I saw that too. Looks like Baller boy couldn't get his frame factory up and running in time. He did, however, get someone to put together a Cipo painted machine. Guess Freddy doens't rank as high as Mario.


----------



## funktekk (Jul 29, 2006)

yeah but Freddie got a helmet 

http://www.cyclingnews.com/road/200...008/feb08/california08/california080/DSC_0066


----------



## Mosovich (Feb 3, 2004)

*Specialized...*

I'd put big money on it that Cipo is on one of his old Specialized frames rebadged with his name. Notice he is wearing specialized helmet and the rest of the team another brand? Look at pics of Mario's old bikes and then compare to what he's on now.. Aluminum and identical to his old machine...


----------



## mytorelli (Dec 19, 2004)

funktekk said:


> yeah but Freddie got a helmet
> 
> http://www.cyclingnews.com/road/200...008/feb08/california08/california080/DSC_0066


You know thats not Freddie in that picture, right?

and yeah, Cipo is riding specialized alu framesets.
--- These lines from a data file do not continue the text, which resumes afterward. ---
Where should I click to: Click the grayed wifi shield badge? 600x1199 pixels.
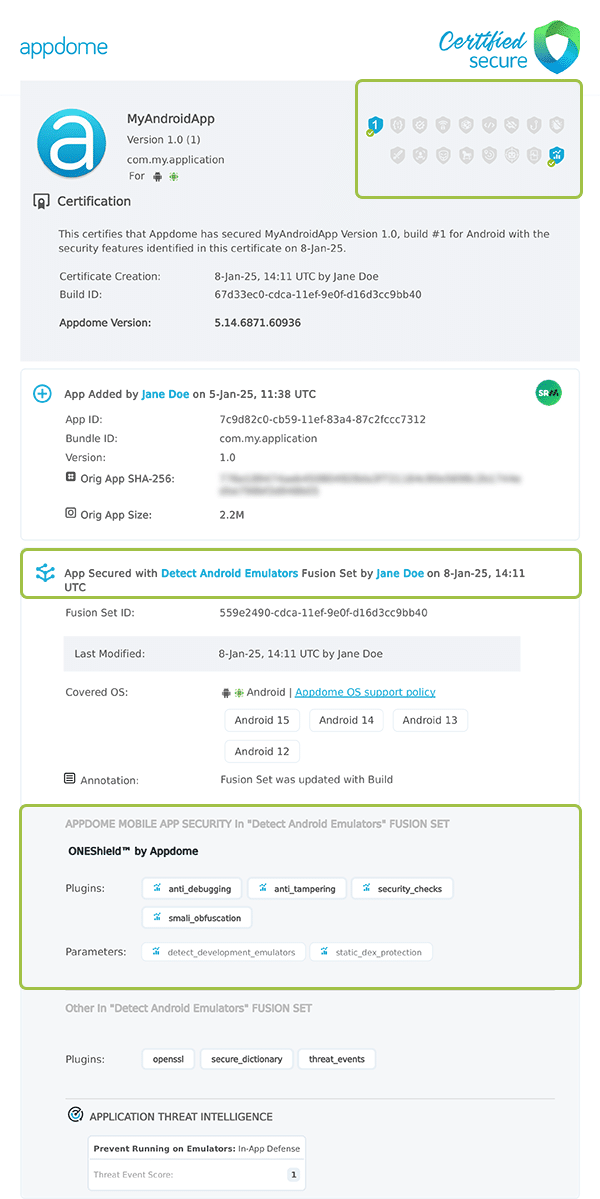pyautogui.click(x=442, y=123)
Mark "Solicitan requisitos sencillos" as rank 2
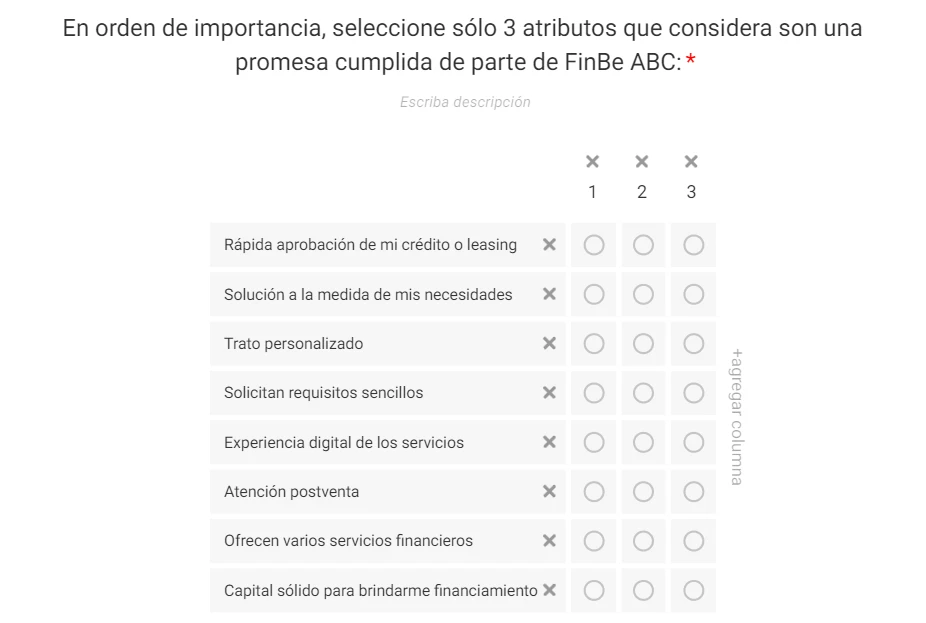 tap(642, 392)
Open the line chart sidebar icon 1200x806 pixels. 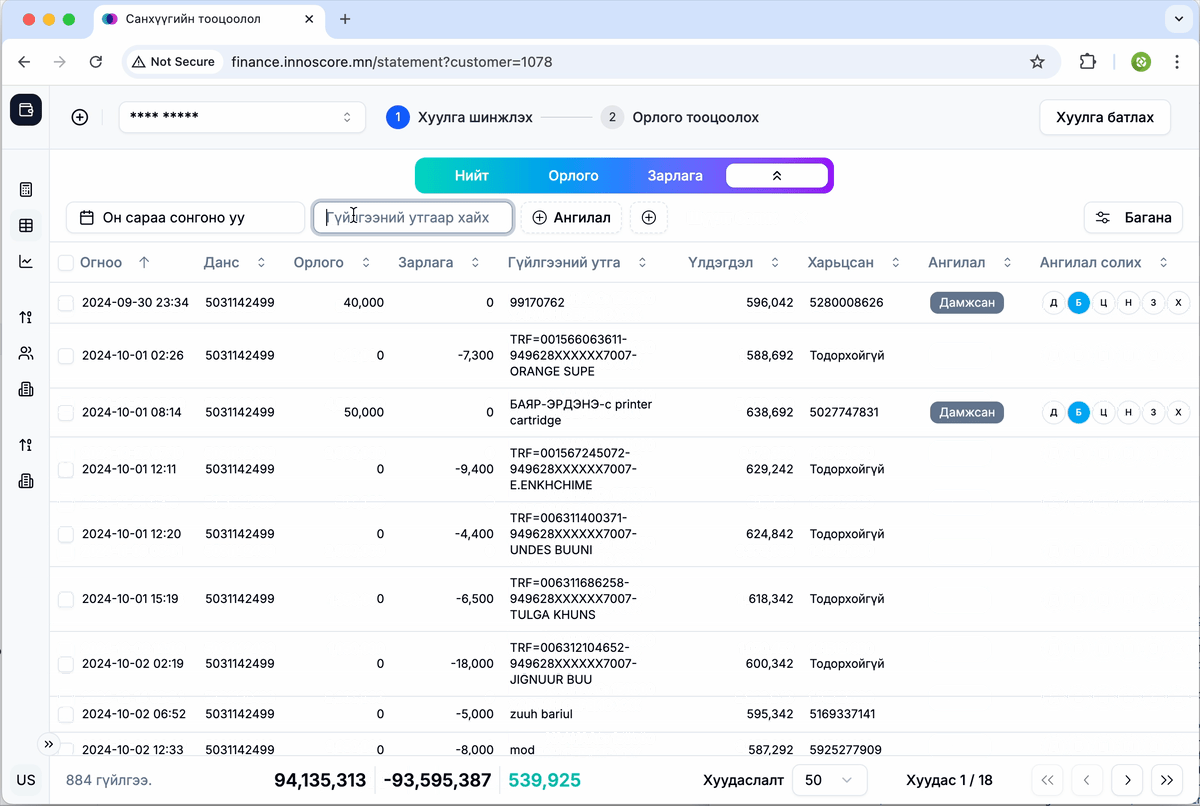point(26,262)
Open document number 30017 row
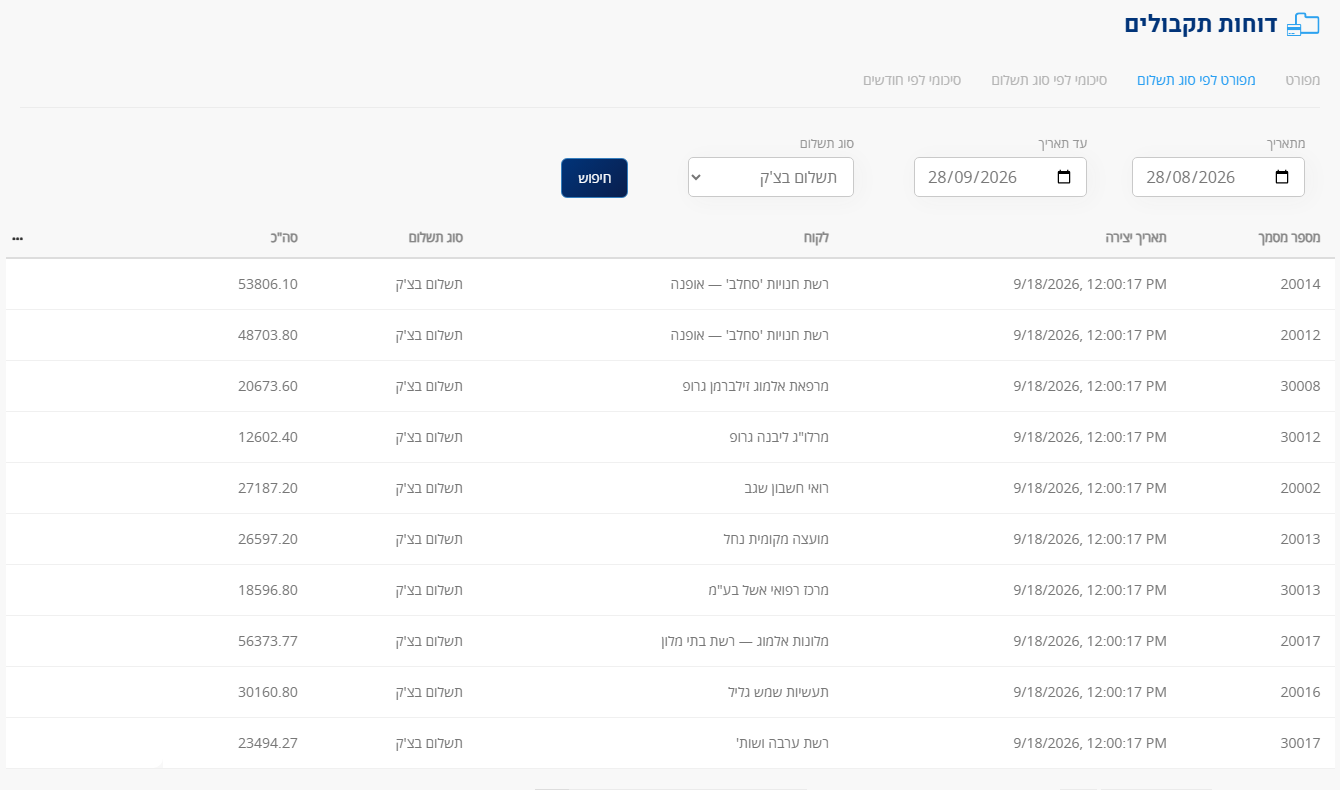Image resolution: width=1340 pixels, height=790 pixels. pyautogui.click(x=670, y=743)
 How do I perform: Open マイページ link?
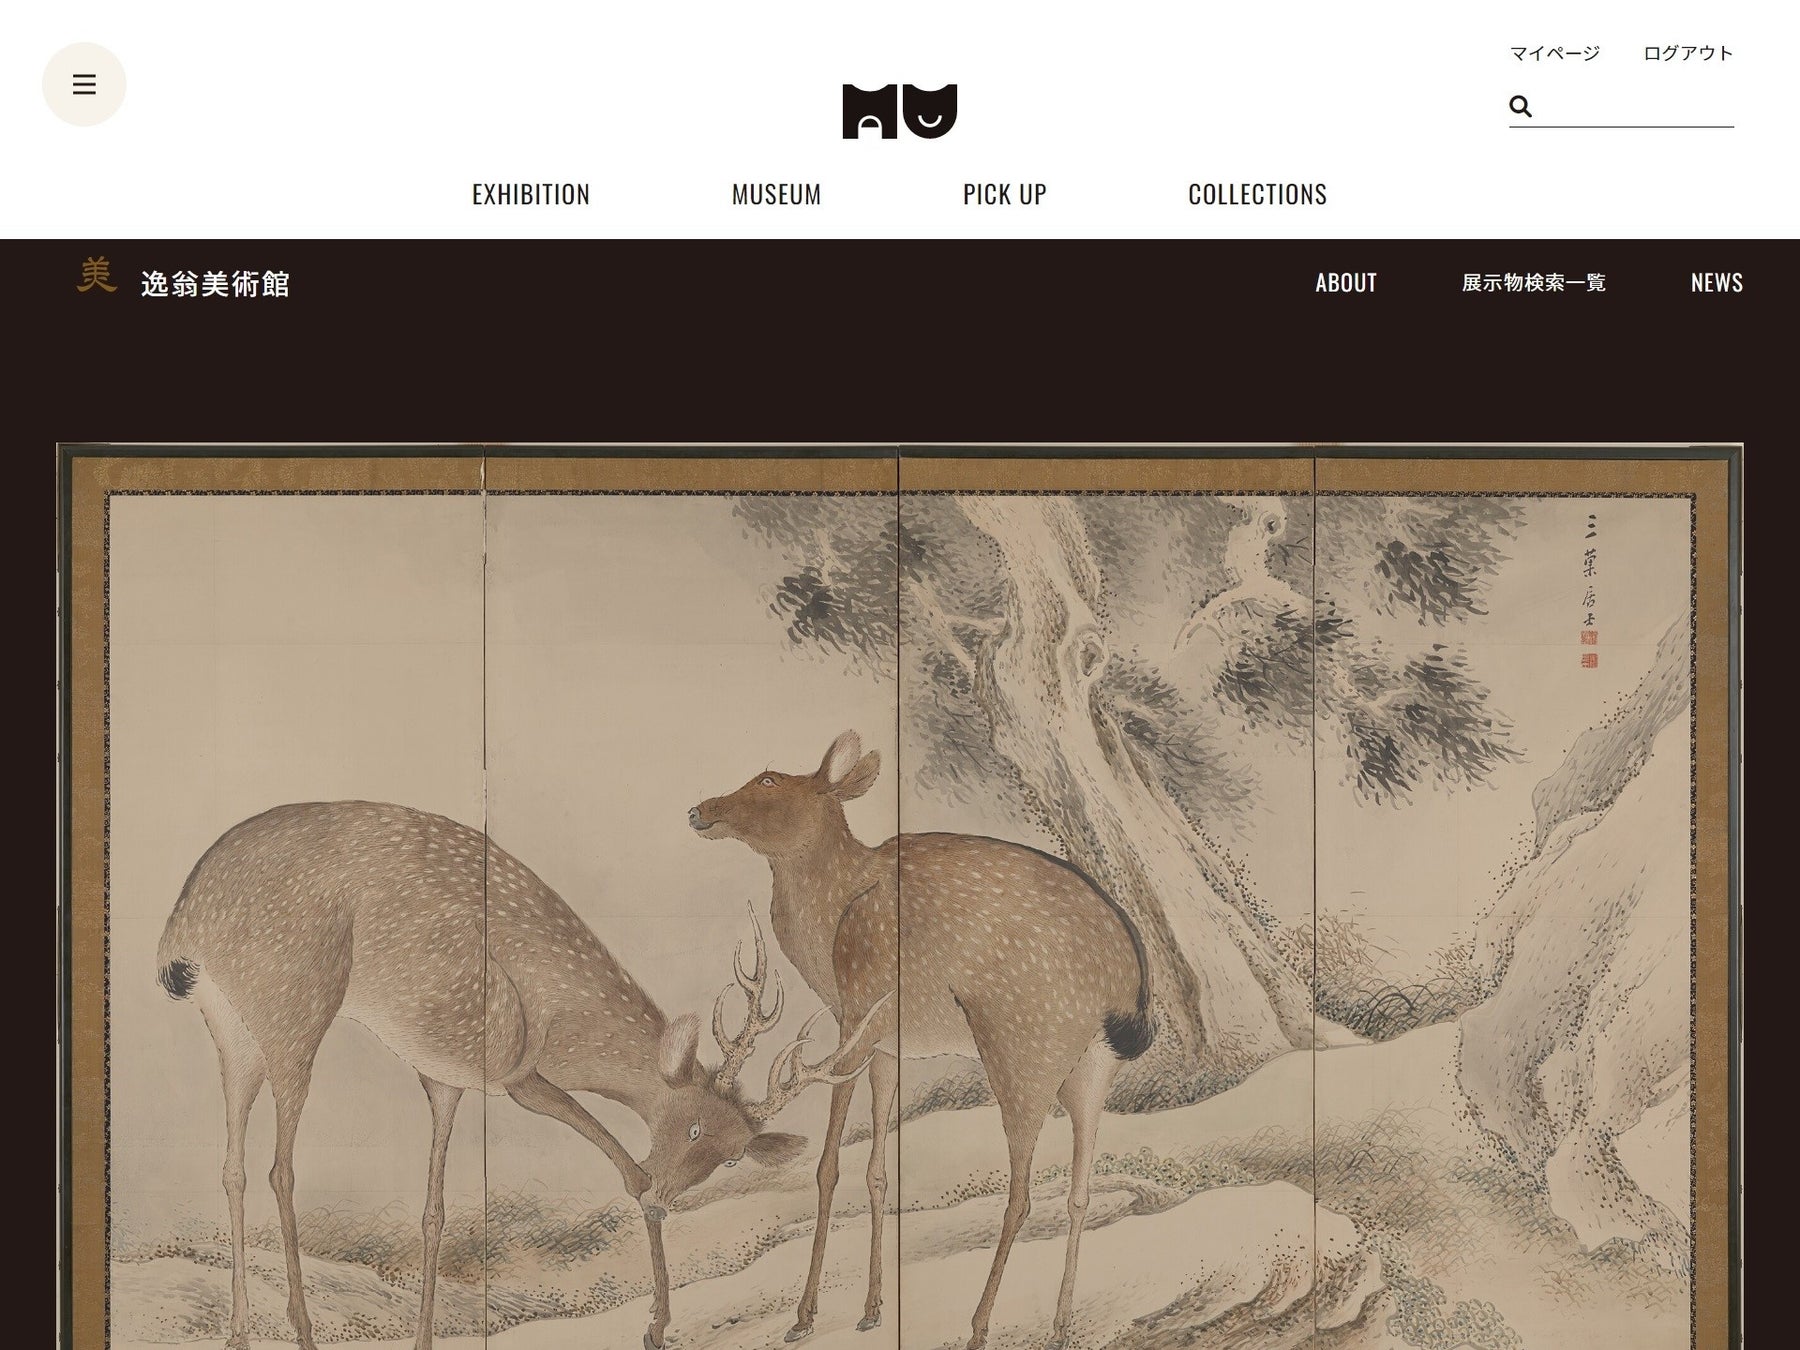(x=1555, y=53)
A mechanic confirmed that they are alu and Cipo has a deal with specialized, (helmet, glasses, and bike)

Also on a note that he is not using any of their sponsors, except clothing:
Specialized frames instead of de rosa
shimano components instead of shimano
lightweight/ mavic/ hed wheels instead of cole
specialized helmet/ glasses instead of las
oval bars instead of stella azzura


----------



## ssmike (Mar 22, 2007)

Mosovich said:


> I'd put big money on it that Cipo is on one of his old Specialized frames rebadged with his name.


Cipollini has a deal with Max Lelli and is probably on a custom painted Lelli.


----------



## mytorelli (Dec 19, 2004)

ssmike said:


> Cipollini has a deal with Max Lelli and is probably on a custom painted Lelli.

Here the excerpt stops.